# Best music/concert photography lenses?



## scottsdaleriots (Mar 21, 2012)

The can be canon or 3rd party (although I'd like to stick to canon just for the peace of mind that there's zero chance it will stuff up my camera). I want a light, _fast_ (max of 2.8) lens to shoot live concerts with (right up at the stage where security are). My really stretched budget is $1500, give or take a bit ($100).

_Considering these lens;_
* 50mm (canon 1.4 or sigma 1.4, although I've heard good/bad with both but heard sigma is worse..?)
* 24mm (either L or non-L)
* 35mm (either L or non-L, considering this as its like 56mm on a crop which is what i have)
* 17-55 2.8 IS (trying to stay away from this since its EF-S and will be moving to FF in <5yrs)
* sigma 17-50mm 2.8 (I think it has IS, i like the focal length. but it's 3rd party and i heard 3rd party have a decent chance of screwing up electronics in your camera)


----------



## prestonpalmer (Mar 21, 2012)

For this case, the 50 f/1.4 might be the best bang for your buck. If you have a camera that can handle a fairly high ISO, (5D2) you might consider the Canon 100mm f/2.8 Macro. The V1 of this lens is very reasonably priced, INCREDIBLY SHARP, and will help you get those closer shots if you aren't able to be in the very front row, or hugging the stage.

Good luck!


----------



## Scott (Mar 21, 2012)

have you considered the Canon 85mm f1.8? I use it for my gig photography. It's fantastically sharp wide open. 

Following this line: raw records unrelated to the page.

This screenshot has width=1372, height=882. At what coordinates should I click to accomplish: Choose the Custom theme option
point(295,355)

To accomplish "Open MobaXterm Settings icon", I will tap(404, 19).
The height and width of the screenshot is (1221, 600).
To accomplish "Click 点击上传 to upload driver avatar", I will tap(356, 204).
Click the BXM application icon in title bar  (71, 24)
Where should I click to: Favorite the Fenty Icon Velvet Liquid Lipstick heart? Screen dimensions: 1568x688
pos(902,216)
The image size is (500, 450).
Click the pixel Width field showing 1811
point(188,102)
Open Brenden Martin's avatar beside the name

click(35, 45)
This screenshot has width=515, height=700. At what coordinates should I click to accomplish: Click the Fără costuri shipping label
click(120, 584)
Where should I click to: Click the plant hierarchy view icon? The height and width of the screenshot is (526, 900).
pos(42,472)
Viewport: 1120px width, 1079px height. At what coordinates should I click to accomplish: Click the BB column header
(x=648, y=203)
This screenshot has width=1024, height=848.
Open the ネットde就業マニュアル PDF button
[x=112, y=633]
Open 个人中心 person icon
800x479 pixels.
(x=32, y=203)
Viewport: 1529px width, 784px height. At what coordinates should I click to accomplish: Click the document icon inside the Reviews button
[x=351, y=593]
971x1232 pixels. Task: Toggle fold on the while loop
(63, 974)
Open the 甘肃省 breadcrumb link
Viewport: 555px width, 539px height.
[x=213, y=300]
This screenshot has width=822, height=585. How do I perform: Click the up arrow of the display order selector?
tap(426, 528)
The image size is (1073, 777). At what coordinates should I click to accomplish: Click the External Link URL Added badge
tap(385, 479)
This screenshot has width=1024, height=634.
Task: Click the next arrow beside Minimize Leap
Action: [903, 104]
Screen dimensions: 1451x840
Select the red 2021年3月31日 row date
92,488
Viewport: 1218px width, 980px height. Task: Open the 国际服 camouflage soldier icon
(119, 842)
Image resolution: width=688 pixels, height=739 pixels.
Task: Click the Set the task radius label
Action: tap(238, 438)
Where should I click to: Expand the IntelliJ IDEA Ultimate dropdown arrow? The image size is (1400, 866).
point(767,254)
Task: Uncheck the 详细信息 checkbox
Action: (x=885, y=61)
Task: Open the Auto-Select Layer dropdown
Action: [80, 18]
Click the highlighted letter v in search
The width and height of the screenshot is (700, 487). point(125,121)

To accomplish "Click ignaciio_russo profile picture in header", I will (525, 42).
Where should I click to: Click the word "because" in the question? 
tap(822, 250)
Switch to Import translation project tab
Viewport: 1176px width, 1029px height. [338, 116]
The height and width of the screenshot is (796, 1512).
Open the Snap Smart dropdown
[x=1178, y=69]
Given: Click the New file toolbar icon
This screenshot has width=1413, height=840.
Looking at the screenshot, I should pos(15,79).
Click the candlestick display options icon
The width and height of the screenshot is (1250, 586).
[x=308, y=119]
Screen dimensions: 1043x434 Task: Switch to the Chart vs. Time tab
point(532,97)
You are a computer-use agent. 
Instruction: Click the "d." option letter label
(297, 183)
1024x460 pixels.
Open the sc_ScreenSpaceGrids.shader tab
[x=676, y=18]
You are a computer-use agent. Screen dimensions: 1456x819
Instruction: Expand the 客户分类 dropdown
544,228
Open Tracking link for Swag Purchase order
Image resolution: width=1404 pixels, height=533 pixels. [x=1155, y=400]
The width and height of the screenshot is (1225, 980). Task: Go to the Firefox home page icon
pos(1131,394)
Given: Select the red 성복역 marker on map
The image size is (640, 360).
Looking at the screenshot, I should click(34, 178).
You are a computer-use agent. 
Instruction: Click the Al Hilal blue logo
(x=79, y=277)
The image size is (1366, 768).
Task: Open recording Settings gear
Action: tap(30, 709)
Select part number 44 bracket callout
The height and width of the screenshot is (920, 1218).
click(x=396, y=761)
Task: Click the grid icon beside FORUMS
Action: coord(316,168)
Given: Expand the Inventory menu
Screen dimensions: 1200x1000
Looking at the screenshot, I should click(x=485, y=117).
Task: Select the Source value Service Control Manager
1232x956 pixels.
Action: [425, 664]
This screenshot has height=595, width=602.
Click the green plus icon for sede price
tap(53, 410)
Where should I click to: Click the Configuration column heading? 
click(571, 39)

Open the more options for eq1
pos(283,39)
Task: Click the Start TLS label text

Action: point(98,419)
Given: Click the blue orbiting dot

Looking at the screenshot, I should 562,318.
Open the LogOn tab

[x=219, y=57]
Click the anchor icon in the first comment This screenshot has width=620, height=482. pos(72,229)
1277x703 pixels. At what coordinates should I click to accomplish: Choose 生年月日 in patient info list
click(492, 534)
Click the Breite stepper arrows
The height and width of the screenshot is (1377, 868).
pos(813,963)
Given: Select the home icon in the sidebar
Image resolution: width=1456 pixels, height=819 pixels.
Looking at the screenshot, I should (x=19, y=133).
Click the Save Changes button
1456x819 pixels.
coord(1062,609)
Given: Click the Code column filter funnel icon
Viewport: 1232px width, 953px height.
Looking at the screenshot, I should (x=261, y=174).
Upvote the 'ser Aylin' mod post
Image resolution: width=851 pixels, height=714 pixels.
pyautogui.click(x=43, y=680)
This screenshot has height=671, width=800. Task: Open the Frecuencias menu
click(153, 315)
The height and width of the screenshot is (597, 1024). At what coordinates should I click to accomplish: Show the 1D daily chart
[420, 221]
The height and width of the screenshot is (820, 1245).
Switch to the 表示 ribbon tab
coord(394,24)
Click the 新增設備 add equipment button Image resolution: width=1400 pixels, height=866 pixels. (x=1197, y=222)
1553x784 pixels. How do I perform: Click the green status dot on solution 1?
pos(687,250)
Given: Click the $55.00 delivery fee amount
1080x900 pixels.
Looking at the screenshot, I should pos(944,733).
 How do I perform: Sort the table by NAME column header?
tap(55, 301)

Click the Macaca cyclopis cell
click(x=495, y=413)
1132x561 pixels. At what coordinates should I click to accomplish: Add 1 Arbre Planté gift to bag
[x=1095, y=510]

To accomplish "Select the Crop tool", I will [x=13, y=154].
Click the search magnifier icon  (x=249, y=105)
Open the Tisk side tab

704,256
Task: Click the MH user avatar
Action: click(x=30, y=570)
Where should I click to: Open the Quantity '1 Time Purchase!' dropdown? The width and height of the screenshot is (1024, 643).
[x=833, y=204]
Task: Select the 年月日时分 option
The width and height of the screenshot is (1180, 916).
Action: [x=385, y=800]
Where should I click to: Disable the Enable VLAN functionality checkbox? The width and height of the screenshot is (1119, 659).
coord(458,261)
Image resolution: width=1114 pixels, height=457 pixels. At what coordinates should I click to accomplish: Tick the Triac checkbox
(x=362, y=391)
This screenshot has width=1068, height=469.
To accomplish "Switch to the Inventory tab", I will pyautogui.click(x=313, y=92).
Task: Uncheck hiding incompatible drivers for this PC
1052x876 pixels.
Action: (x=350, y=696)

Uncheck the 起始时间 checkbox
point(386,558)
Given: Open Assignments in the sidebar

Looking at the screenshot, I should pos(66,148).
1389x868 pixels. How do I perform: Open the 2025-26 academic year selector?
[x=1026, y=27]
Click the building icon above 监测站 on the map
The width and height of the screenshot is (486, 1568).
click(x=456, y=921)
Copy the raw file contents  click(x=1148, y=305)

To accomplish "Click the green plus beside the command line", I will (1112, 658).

Bellusira - [url=http://bellusira.com/]http://bellusira.com/[/url] by Scott_Henry, on Flickr


----------



## jhanken (Mar 21, 2012)

I may be getting a reputation as a Sigma fanboy here (I am not, I am a Canon fanboy!), but I have shot a lot with the Sigma 50MM f/1.4 on my 5D Mark I and it has never been anything but tack sharp and quick to focus. I am certain the Canon 1.4 would yield similarly awesome results, but the optics on the Sigma just seemed a bit more modern to me, with better performance in the corners on focus and CA, etc. 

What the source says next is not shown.